Les croix peintes apparurent en Italie dans la première moitié du XIIe s. et se répandirent jusqu'à la fin du XVe s., principalement dans les régions centrales.

   Les croix portatives de petit format, avec ou sans reliques, étaient destinées, pour la plupart, à des chapelles ou à des cellules monastiques. Les grands crucifix d'iconostases, d'autels ou suspendus à la voûte sont liés, au contraire, au nouvel espace architectonique adopté dans l'église romane ; les nefs gothiques des premières églises franciscaines, dominicaines ou augustines offrirent un espace encore plus vaste. Les crucifix sculptés, de bronze ou de bois, les tableaux d'autel historiés représentant la Crucifixion, également en métal ou en bois peint, semblent antérieurs aux croix peintes. Ainsi, le Crucifix en métal du tombeau de l'archevêque Ariberto (Milan, Dôme), exécuté entre 1018 et 1045, peut être considéré (aussi bien en tant qu'objet que du point de vue iconographique) comme l'une des œuvres qui devaient, transposées en peinture, servir de modèle aux futurs Crucifix peints des autels et des iconostases. La fonction des Crucifix peints est claire. Si les cycles de fresques couvrant entièrement les parois de la nef assumaient un double rôle, décoratif et narratif, si les paliotti et devants d'autel réclamaient d'être vus de près, les grandes représentations du Christ en croix, dressées dans les chœurs et face aux entrées, devaient évidemment susciter plus directement l'émotion des fidèles en dressant devant eux l'apparition d'un memento Christi particulièrement saisissant. C'est ce qui explique les grandes dimensions de ces croix. Elles ont souvent plus de 3 m de haut au XIIe s. et deviendront de plus en plus gigantesques pour atteindre jusqu'à 5,75 m (Croix de S. Francesco à Arezzo) et 5,78 m (Croix de Giotto, S. Maria Novella de Florence).

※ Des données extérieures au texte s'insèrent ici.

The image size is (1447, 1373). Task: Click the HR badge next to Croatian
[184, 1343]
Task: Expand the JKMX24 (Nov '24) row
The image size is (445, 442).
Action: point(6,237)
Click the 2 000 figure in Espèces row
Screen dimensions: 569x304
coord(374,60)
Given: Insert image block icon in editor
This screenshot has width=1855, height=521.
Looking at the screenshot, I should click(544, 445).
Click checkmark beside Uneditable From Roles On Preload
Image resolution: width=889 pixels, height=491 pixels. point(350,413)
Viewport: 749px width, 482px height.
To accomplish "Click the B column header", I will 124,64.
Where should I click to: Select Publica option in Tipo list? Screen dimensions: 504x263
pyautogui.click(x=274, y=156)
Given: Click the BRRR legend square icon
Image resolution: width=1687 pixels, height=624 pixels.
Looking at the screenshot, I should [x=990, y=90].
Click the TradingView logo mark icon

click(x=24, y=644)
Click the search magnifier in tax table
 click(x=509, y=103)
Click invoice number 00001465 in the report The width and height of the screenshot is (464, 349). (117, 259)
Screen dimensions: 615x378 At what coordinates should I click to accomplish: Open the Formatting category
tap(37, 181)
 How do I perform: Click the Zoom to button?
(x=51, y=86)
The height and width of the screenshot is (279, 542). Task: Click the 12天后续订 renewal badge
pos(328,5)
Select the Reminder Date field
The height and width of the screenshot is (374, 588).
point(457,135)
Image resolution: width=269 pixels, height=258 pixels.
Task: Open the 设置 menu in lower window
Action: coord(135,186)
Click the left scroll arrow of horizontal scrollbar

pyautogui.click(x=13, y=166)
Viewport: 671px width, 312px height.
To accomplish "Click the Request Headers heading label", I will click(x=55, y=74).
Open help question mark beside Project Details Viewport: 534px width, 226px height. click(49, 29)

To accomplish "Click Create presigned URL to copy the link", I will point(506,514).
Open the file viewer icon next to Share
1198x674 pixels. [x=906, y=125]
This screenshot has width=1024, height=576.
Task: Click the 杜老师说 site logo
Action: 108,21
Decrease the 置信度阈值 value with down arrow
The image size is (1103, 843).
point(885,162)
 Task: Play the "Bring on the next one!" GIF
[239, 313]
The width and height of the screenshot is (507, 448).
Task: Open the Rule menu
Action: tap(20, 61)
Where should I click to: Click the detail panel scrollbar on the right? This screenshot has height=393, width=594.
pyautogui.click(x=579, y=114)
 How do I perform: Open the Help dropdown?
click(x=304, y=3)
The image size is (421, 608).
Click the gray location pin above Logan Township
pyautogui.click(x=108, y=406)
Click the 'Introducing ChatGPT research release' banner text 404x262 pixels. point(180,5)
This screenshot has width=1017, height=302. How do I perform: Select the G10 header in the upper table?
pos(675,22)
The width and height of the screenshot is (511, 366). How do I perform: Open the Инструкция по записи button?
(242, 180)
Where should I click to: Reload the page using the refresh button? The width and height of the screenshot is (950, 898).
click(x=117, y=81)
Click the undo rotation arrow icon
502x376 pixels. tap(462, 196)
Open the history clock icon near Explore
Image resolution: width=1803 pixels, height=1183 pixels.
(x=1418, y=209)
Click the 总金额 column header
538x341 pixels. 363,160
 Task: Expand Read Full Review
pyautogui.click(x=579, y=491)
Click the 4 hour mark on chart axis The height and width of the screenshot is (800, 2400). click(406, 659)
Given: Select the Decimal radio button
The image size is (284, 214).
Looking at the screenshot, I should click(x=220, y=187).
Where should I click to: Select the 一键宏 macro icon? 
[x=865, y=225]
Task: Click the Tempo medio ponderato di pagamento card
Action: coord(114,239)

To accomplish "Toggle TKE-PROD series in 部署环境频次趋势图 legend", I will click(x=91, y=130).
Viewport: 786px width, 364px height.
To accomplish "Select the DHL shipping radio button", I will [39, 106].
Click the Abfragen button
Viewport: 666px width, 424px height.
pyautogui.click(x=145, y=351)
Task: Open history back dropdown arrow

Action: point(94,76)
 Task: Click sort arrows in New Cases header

   E. B. Garrison distingue cinq sortes de croix peintes, différenciées par leurs formes et leur iconographie et dans lesquelles on peut parfois retrouver l'influence d'un artiste ou d'un courant artistique : les croix de forme simple, sans " tabellone ", inspirées des plus anciennes croix pectorales et processionnelles ; les croix avec le " tabellone " portant les personnages principaux de la Crucifixion (l'Ascension est également représentée dans la partie supérieure ; ce genre de croix est très répandu en Ombrie, où l'on trouve le plus ancien exemple daté [Croix d'Alberto, 1187, Spolète, Dôme]) ; les croix avec le " tabellone ", dont la partie inférieure se termine souvent en forme de calice, portant les personnages de la Crucifixion et des scènes (c'est le type lucquois ; la croix datée la plus ancienne de ce type est celle de Guglielmo [1138, Sarzana, Dôme]) ; les croix avec le " tabellone " portant des scènes, sans les figures en pied de la Crucifixion (ce type est répandu en Toscane et principalement à Pise [exemples au musée de Pise]) ; les croix avec le " tabellone " décoré, mais sans figures ni scènes, les extrémités des bras de la croix portant les images de Marie et de saint Jean (l'exemple le plus ancien en est la Croix de S. Maria degli Angeli, à Assise, signée par Giunta Pisano, considéré comme le créateur de ce genre de croix, qui se répandit ensuite en Ombrie et surtout en Toscane [Coppo di Marcovaldo, Cimabue, Giotto]).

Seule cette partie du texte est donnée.